Поколение - страница 4

стр.

Один из них размазывал пальцем по столу мокрый след, оставшийся от пивной кружки, другой, зевая и громко почмокивая, ковырял в зубах. Глаза у обоих блестели после сытного обеда. Младший Маковский, у которого на лице было поменьше прыщей, чем у брата, подозвал жестом загорелого юношу и пододвинул ему стул.

Речь шла о патоке. О нескольких бочках патоки. Некий возчик должен был доставить их на некий угольный склад на улице Вроньей. Возчик возил эту патоку с товарной станции на фабрику искусственного меда, расположенную в предместье Прага. Приставленный фабрикой к этому делу агент был уже обработан. Оставалось только проследить за тем, чтобы все было сделано честь по чести.

— Сначала возьмете тележку и вместе с Метеком, сыном дворника, завезете пустые бочки из-под патоки на угольный склад. Бочки надо забрать у Коралёвой возле Керцеляка, знаешь? Вот и все. Действуй, получишь две сотни.

Юноша поморщился.

— Две с половиной. Все.

Маковский отвернулся и тронул пальцем мокрый кружок на столе.

Но это было не все. Братья Маковские не были филантропами. Дело с патокой пахло тюрьмой. Ведь если бы из тысячи возможных случайностей произошло роковое для юноши стечение обстоятельств, если бы все провалилось благодаря рвению какого-нибудь агента крипо [1], то люди, замешанные в этом деле, могли поплатиться очень серьезно. Патока была предназначена для фабрики искусственного меда, находящейся под немецким контролем. Кто знает, не назовут ли это страшным словом «саботаж».

Маковские ощущали непреоборимую потребность сохранить свою драгоценную жизнь. Потому что за время войны она стала на редкость радужной и разнообразной, изобиловала неслыханными возможностями и заботливо баюкала их, как мягкая перина. Казалось, завоеванная немцами Европа превратилась в сплошной черный рынок, в океан мутной воды, в которой они бодро плыли, точно две большие щуки с хитрыми глазами и зубастой пастью.

Во внутренних карманах их пиджаков лежали купленные за большие деньги «верные» документы.
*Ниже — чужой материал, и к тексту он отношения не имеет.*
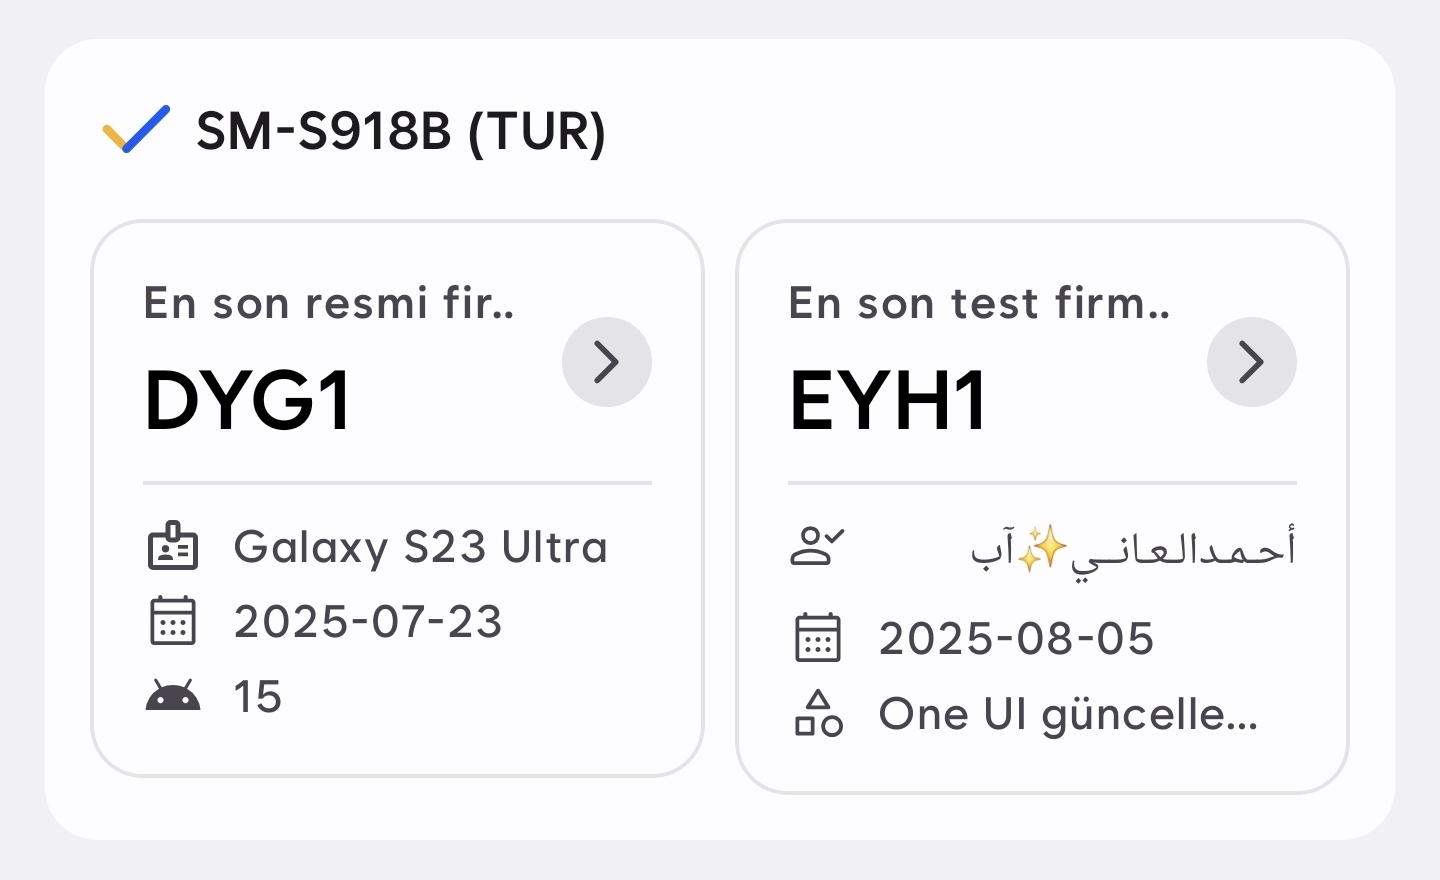
Task: Open official firmware DYG1 chevron arrow
Action: coord(607,362)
Не какие-нибудь дешевые липовые бумажонки, а украшенные большим количеством печатей и подписей картонные бланки торгово-промышленной палаты, свидетельства из арбейтсамта [2], а также справки об инвалидности. В те времена такие документы могли еще разомкнуть кольцо любой облавы.

Маковским приятно было сидеть в теплом трактире, зная, что дела за них делает кто-то другой, что завтра им нужно лишь зайти к Коралёвой за деньгами — за пачкой зеленых, приятно шелестящих банкнотов. Потом часть они обратят на закупку маленьких круглых монеток из чистого золота с изображением забавного двуглавого орла. А остальные пустят в оборот, чтобы вернуть затем в удвоенном количестве. Меньше всего их интересовала судьба загорелого молодого человека, впрочем как любого другого, кроме их собственной. Они знали, что его зовут Юрек Корецкий и что он живет с ними на одной лестнице, этажом выше.
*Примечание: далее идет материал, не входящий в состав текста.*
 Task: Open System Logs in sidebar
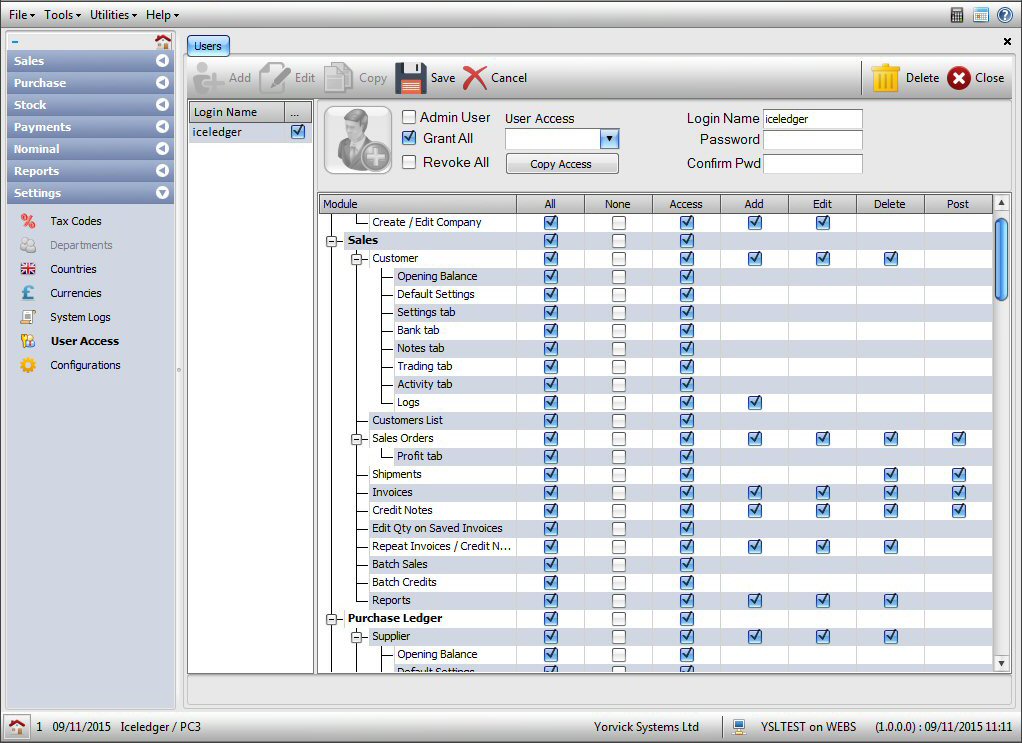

С деньгами дома было плохо. Месяц назад отец по неслыханно низкой цене продал последние в доме ручные часы. Есть было нечего.

Юрек отыскал в углу двора сына дворника Метека, договорился с ним и побежал наверх, чтобы переодеться. Он буркнул отцу: «Здравствуй», — достал из шкафа плечики, на которых висел его старый костюм, и начал переодеваться.
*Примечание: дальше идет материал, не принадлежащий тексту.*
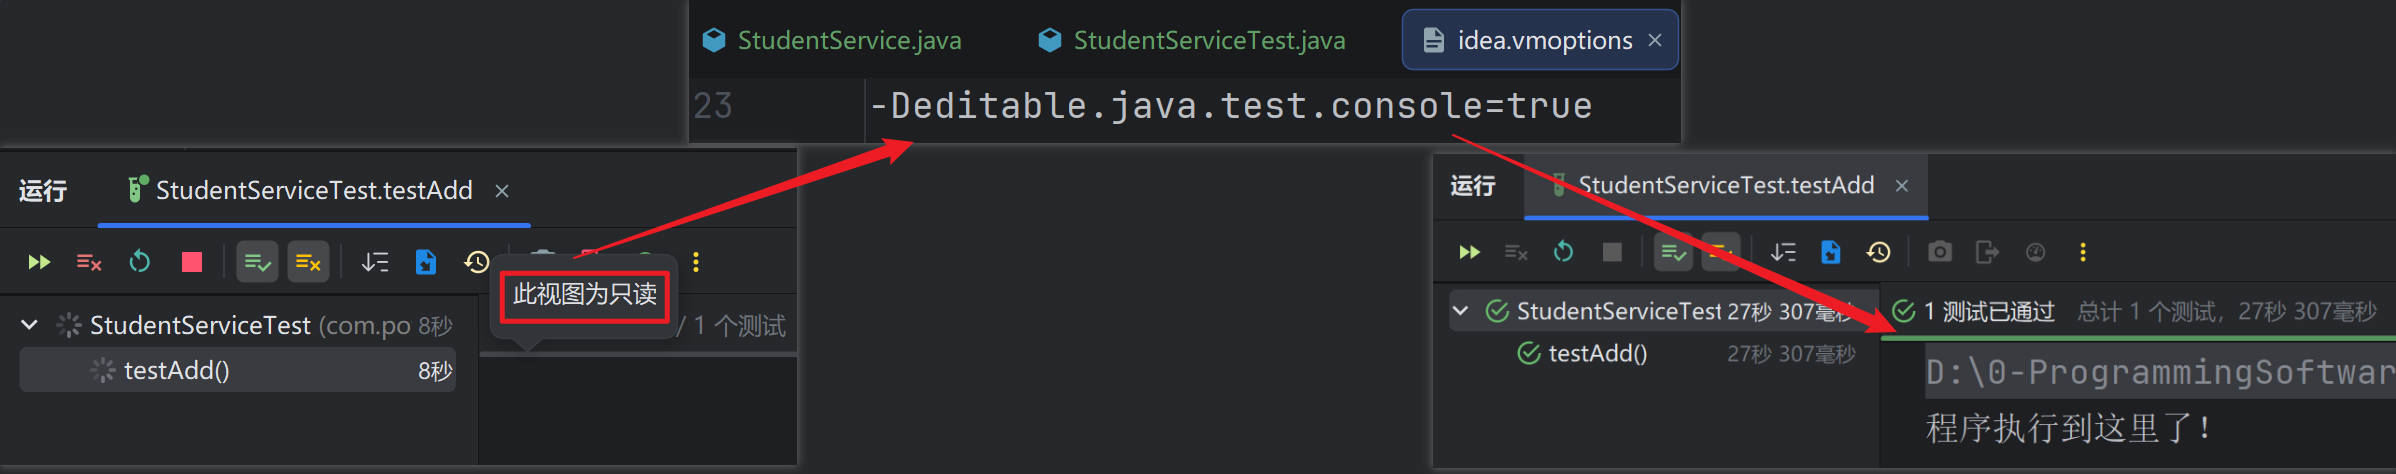
Task: Switch to the StudentService.java tab
Action: click(849, 41)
— И куда же ты, сокол, направляешь свой смелый полет? Вижу я, не ради прекрасного пола, о нелюбезный сын мой, стены дома сего покидаешь, ибо облачаешься в грубые одежды, лик твой затмевающие.

Во время этой тирады отец постукивал трубкой о подоконник, стараясь выбить из нее остатки присохшего табака.

По сравнению с довоенным временем он очень изменился. Сначала он все худел. Потерял присущую главе дома солидность, даже казался помолодевшим. А теперь высох и скорчился, словно ветка в огне. Кожа на скулах была по-прежнему розовой и производила обманчивое впечатление здорового румянца. На самом деле это давнишние сибирские морозы навсегда оставили свой след на лице молоденького тогда социал-демократа, осужденного на ссылку за «принадлежность».

— Ты куда собрался? — Глаза отца из-под очков в упор смотрели на Юрека.